Finalement un peu d’action

Julien Cayouette
Julien Cayouette
Le Voyageur
Ce qui s’annonçait être une autre course à deux, entre conservateurs et libéraux, pour les élections fédérales est en train de se transformer.

Au Québec, le Bloc québécois prend de plus en plus de place. Dans d’autres parties du Canada, c’est le Nouveau Parti démocratique, et son chef Jagmeet Singh, qui a gagné en sympathisants au cours des derniers jours. Les derniers sondages indiquent un gain de 13 % d’intention de vote pour le NPD par rapport au début de la campagne.

La tendance se voit également dans le Nord de l’Ontario. Il y a quelques semaines, les députés sortants de Sudbury et Nickel Belt, Paul Lefebvre et Marc Serré, semblaient assurés de conserver leur poste. En date du 14 octobre, le site 338canada.com (canada.qc125.com en version française) indique une course plus serrée à Sudbury entre libéral et NPD — Paul Lefebvre et Beth Mairs — tandis que, dans Nickel Belt, Stef Paquette aurait légèrement pris les devants sur Marc Serré dans les intentions de vote.

Pendant ce temps, les néodémocrates Charlie Angus dans Timmins-Baie James et Carole Hughes dans Algoma-Manitoulin-Kapuskasing ont conservé une avance confortable, de même qu’Anthony Rota dans Nipissing-Temiskaming, faut-il mentionner.

Cette tendance est certainement le résultat d’une multitude de facteurs influencés par les performances de tous les partis, mais regardons-en deux.

Les analystes ont mentionné à plusieurs reprises que le chef néodémocrate semblait avoir du plaisir en campagne et dans les débats télévisés. Les téléspectateurs ont probablement fait le même constat. Les débats ont permis à M. Singh de se faire mieux connaitre de la population, car il partait de loin en début de campagne; le chef du NPD avait eu peu de visibilité. Il est possible que les électeurs aient été conquis par son ton plus convivial et désinvolte; un effet très similaire à ce que Justin Trudeau a réussi à faire en 2015.

Et il y a peut-être une partie d’entre eux qui aimeraient voir une rencontre entre Donald Trump et Jagmeet Singh!

Deuxièmement, au cours de la fin de semaine, il semble avoir adopté une nouvelle tactique pour attirer le vote : ouvrir grande ouverte la porte à une coalition contre les conservateurs, même si ces derniers avaient plus de sièges.

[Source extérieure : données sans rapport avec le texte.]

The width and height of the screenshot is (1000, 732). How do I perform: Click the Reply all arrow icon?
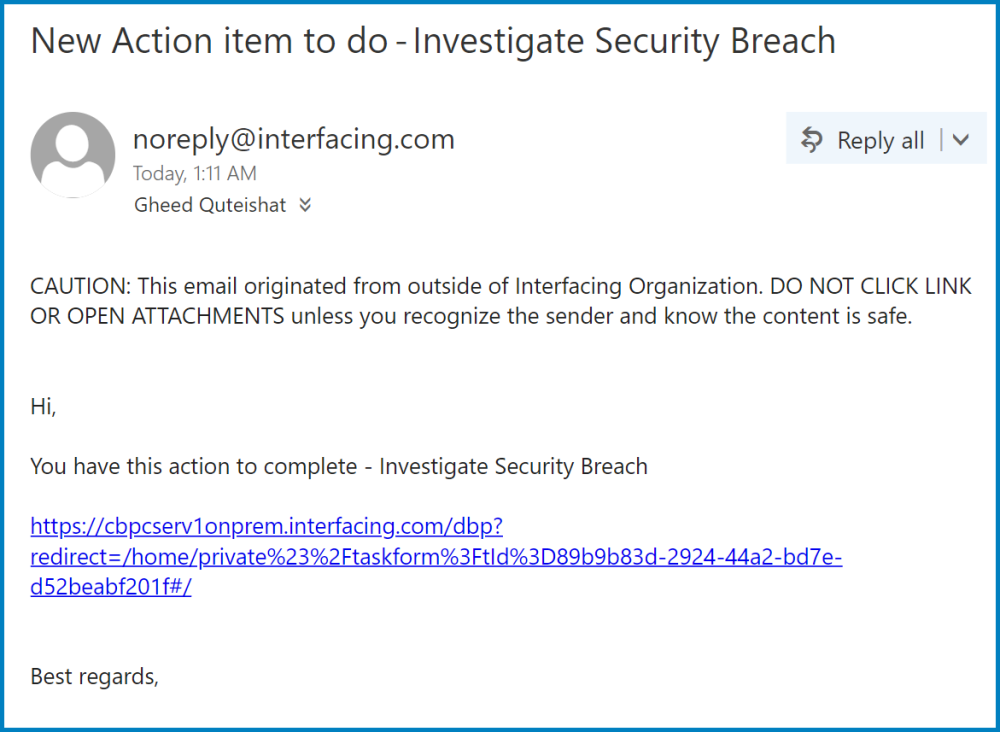(x=812, y=141)
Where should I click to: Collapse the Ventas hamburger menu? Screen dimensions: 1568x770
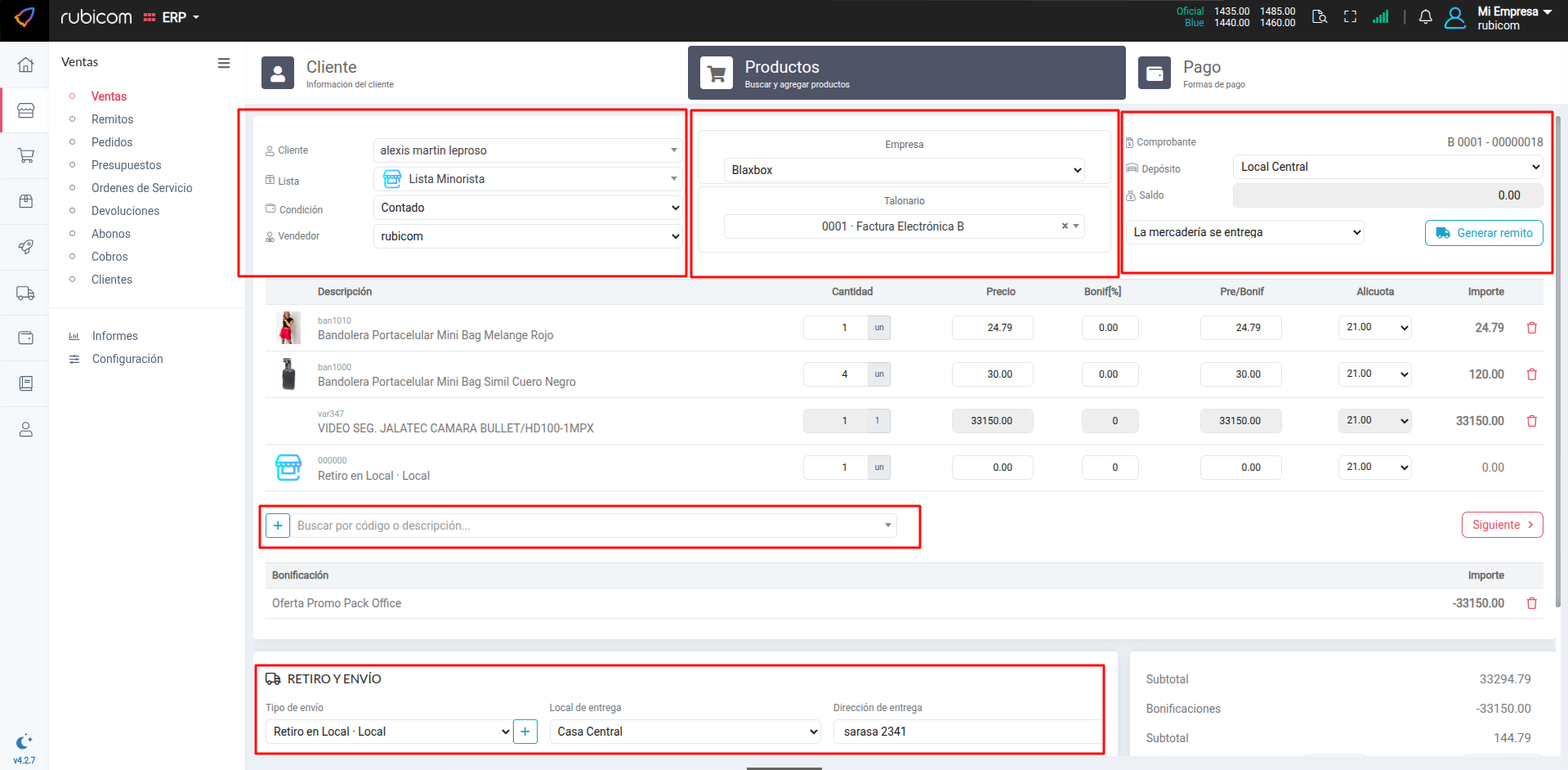pyautogui.click(x=223, y=63)
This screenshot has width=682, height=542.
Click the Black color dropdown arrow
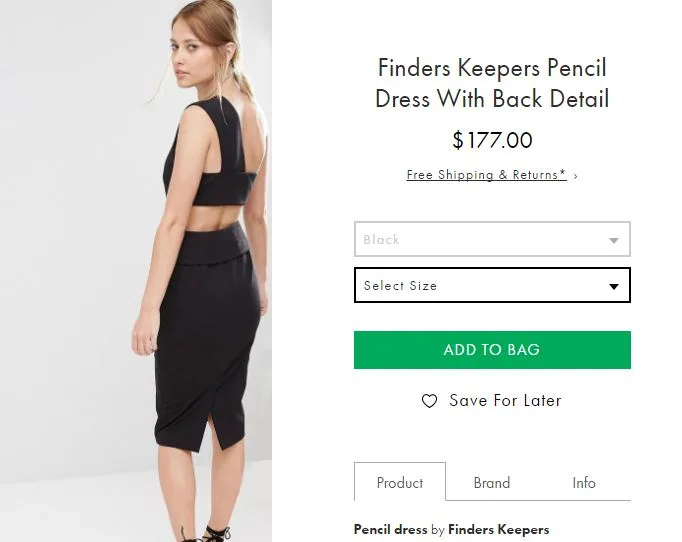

Il ne faut pas s’en cacher, une partie des électeurs qui préfèreraient le NPD votent rouge dans l’espoir de fermer la porte aux bleus. Pour que des intentions de vote passent du rouge au orange, il faut que ces votes dits stratégiques soient abandonnés.

En confirmant qu’il n’appuierait jamais un gouvernement conservateur, M. Singh a sans doute rassuré beaucoup d’électeurs qui craignent un gouvernement conservateur (probablement) minoritaire. Si le NPD dit vouloir travailler avec les libéraux, les verts et les bloquistes contre les conservateurs, un retour en élections dans 18 mois — comme c’est souvent le cas avec un gouvernement minoritaire — devient moins une certitude.  

Après tout, si les conservateurs ont présentement l’appui d’environ 32 % des Canadiens, cela signifie qu’ils sont rejetés par l’autre 68 %... Trois ou quatre partis à la tête du pays pour représenter les convictions d’un plus grand nombre d’électeurs… quelle utopie! De là le besoin d’un nouveau système de scrutin, mais ça, c’est un autre débat.

Ces élections n’ont pas été des plus palpitantes. On en retiendra probablement plus les semi-scandales de déguisements, de nombre d’avions et de citoyenneté que les petites annonces sans envergures. Mais ces nouvelles données laissent entrevoir une soirée électorale et un début de mandat remplie de rebondissement.

Nous ne vous dirons pas pour qui voter, nous allons simplement vous demander — voire vous supplier — d’aller voter et de le faire selon vos propres convictions. Qui croyez-vous a le plus de chance de bien gérer les finances publiques et d’augmenter les revenus? Qui a plus de chances de sortir des milliers de Canadiens de la pauvreté? Qui a un meilleur plan pour l’environnement?